Vocational Training Grant Fund Impact Evaluation 2011-2016, Baseline and Follow-up Surveys
Baseline and Follow-up Surveys
The impact evaluation of the Vocational Training Grant Fund (VTGF) subactivity in Namibia used a random assignment design to determine the effects of VTGF-funded scholarships for vocational training on recipients' training and labor market outcomes, such as employment and earnings. Under this design, eligible applicants to each VTGF-funded training in which the number of applications exceeded the number of available slots were randomly assigned by the training provider either to a group that was offered a VTGF scholarship (treatment group) or one that was not (control group). The treatment and control groups for each training were expected to be equivalent, on average, except for the offer of VTGF funding. Therefore, differences in the outcomes of the treatment and control groups measured about one year after the end of training could be attributed to the impact of the VTGF funding. As described in the VTGF final evaluation report, the impact evaluation found that the scholarship offer substantially increased participation in and completion of vocational training, but that this did not translate into positive impacts on employment, earnings, or income. The impact evaluation was complemented by an implementation analysis, which drew on qualitative data collected close to the end of the compact; the implementation findings were provided in an interim evaluation report covering all three subactivities.
Kind of Data
Sample survey data [ssd]
Unit of Analysis
Anonymized dataset for public distribution
Vocational training providers throughout Namibia.
Applicants to VTGF-funded trainings throughout Namibia who were randomly assigned to treatment and control groups.
Producers and sponsors
Mathematica Policy Research
Millennium Challenge Corporation
The targeted sample for the VTGF evaluation consists of all applicants to VTGF-funded trainings who were randomly assigned to the treatment and control groups.
For the baseline survey, there were 1,892 unique applicants to the 28 trainings included in the evaluation, including 955 assigned to the treatment group and 937 assigned to the control group. Of these applicants, 55 (3 percent) applied to multiple trainings; these applicants were linked to the first included training for purposes of the evaluation. Of the 1,892 unique applicants, 1,406 completed a baseline survey, and constitute the analytic sample used for the VTGF baseline analysis.
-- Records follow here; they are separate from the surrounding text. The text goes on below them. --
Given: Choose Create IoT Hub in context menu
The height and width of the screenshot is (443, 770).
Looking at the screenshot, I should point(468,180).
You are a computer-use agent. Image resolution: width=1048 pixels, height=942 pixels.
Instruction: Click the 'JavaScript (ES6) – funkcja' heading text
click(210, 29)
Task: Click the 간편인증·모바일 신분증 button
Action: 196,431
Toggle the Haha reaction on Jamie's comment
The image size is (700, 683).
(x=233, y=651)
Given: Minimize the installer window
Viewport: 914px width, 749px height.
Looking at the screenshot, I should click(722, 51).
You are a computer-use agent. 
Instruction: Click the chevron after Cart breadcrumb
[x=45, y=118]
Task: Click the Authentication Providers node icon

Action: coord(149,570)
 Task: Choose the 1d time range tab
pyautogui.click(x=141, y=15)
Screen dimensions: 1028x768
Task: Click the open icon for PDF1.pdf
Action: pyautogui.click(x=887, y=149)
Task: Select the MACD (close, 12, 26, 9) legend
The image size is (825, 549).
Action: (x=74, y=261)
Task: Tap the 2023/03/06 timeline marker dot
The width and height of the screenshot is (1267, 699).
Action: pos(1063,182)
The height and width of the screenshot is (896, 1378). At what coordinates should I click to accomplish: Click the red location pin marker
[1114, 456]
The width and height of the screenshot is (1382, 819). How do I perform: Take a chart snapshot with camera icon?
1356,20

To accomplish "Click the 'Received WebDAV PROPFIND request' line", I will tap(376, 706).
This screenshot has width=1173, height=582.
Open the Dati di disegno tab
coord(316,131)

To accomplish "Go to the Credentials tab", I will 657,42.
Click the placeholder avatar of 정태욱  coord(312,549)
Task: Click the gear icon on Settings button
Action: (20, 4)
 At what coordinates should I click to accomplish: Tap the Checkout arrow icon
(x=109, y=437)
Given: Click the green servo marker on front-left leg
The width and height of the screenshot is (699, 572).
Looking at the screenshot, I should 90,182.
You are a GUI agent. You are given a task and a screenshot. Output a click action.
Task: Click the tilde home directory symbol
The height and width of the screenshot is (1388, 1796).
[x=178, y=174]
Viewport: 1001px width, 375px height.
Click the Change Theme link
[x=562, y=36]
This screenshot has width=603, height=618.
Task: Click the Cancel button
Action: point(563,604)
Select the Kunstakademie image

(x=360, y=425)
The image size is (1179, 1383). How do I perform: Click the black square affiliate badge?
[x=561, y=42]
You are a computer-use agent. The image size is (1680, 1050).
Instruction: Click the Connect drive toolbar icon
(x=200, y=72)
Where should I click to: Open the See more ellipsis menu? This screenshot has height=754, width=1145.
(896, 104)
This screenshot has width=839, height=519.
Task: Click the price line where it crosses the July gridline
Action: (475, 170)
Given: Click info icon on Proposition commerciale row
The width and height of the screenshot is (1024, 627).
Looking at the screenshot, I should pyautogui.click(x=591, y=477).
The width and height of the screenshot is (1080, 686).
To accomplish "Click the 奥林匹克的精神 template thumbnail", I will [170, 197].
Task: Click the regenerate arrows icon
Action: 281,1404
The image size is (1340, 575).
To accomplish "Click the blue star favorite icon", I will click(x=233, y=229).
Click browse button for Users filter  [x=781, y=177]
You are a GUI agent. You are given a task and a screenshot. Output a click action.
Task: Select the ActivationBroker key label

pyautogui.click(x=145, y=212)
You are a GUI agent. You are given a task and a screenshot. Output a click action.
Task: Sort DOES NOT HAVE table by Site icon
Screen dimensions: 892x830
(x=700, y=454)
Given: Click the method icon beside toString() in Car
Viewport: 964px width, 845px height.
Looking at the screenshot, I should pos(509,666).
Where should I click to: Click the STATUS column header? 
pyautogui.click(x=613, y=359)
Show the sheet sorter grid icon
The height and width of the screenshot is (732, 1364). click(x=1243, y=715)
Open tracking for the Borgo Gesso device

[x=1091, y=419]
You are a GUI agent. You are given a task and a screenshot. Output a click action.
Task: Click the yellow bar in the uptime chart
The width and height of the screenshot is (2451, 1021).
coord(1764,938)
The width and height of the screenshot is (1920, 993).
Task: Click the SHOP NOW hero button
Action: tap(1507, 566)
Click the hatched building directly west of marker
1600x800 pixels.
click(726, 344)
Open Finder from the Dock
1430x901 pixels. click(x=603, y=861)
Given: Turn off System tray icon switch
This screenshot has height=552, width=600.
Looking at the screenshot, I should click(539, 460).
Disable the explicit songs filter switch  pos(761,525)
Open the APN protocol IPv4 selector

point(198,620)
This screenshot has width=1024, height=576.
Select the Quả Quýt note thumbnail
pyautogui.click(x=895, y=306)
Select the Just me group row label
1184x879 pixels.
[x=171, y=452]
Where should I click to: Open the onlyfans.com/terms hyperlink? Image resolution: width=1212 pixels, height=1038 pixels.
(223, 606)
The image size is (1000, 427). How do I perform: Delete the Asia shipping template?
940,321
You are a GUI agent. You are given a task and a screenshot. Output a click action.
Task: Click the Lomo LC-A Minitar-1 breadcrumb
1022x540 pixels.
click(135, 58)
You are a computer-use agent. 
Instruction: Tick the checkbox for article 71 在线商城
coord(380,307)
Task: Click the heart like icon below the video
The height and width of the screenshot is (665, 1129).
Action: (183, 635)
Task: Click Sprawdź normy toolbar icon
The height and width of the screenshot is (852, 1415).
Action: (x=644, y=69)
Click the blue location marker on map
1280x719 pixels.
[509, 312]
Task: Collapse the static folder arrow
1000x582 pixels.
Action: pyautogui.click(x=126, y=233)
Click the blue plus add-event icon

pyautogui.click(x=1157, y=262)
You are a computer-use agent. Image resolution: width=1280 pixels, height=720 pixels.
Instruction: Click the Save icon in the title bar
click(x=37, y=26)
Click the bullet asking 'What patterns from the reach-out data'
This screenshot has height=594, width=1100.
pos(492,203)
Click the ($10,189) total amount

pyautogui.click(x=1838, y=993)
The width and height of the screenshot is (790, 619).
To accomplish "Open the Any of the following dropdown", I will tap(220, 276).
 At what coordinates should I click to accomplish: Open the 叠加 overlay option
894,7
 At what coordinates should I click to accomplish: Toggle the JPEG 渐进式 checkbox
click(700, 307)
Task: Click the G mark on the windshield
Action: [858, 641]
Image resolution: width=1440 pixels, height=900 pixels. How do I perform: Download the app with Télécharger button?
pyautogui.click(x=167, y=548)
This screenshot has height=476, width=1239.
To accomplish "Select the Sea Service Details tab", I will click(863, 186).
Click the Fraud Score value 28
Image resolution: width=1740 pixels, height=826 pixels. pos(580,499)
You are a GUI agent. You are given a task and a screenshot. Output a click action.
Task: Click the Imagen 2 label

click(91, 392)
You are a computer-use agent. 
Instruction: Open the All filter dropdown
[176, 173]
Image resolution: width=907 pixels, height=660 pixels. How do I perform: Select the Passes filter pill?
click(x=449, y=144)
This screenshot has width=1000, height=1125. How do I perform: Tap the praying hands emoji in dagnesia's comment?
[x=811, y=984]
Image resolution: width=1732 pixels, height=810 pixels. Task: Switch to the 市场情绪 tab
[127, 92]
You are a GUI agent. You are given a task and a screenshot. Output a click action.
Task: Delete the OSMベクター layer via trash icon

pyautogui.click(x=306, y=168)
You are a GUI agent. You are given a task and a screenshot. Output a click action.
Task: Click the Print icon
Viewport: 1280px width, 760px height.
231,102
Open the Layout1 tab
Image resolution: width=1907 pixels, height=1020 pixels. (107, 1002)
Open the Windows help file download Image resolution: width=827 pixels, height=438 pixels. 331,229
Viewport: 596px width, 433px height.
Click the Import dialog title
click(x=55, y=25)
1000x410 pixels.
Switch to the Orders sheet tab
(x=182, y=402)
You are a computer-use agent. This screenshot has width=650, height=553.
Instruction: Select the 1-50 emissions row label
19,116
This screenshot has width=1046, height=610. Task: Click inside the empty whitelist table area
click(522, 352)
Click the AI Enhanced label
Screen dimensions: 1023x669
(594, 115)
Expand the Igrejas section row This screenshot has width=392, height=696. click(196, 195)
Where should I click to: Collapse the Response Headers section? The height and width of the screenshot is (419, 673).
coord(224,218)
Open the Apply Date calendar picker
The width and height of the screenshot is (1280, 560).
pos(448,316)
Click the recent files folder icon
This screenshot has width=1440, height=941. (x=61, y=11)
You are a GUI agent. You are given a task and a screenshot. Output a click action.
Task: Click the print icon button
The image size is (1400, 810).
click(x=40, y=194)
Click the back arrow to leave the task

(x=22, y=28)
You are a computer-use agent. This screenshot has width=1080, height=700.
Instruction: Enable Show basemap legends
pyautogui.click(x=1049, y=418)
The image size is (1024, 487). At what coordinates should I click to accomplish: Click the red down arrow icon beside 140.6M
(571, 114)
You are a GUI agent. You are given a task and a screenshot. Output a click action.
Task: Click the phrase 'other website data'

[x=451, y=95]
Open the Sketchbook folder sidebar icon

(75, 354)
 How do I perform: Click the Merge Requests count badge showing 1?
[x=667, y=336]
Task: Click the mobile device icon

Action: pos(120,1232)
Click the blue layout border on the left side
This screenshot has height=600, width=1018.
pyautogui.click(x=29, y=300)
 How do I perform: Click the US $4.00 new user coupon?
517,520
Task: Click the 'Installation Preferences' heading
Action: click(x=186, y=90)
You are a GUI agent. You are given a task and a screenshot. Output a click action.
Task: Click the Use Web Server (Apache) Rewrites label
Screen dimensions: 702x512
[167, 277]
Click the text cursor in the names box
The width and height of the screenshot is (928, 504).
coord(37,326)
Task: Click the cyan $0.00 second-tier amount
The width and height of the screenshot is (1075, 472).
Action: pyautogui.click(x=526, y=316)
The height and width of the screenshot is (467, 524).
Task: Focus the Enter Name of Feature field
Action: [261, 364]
For the follow-up survey, 2 of the 28 trainings initially included in the evaluation were dropped, as the scheduled follow-up fell outside the evaluation period. There were 1,801 unique applicants to the remaining 26 trainings included in the evaluation, including 889 assigned to the treatment group and 912 assigned to the control group. Of the 1,801 unique applicants, 1,250 completed a follow-up survey (642 in the treatment group and 608 in the control group), and constitute the analytic sample used for the VTGF follow-up analysis.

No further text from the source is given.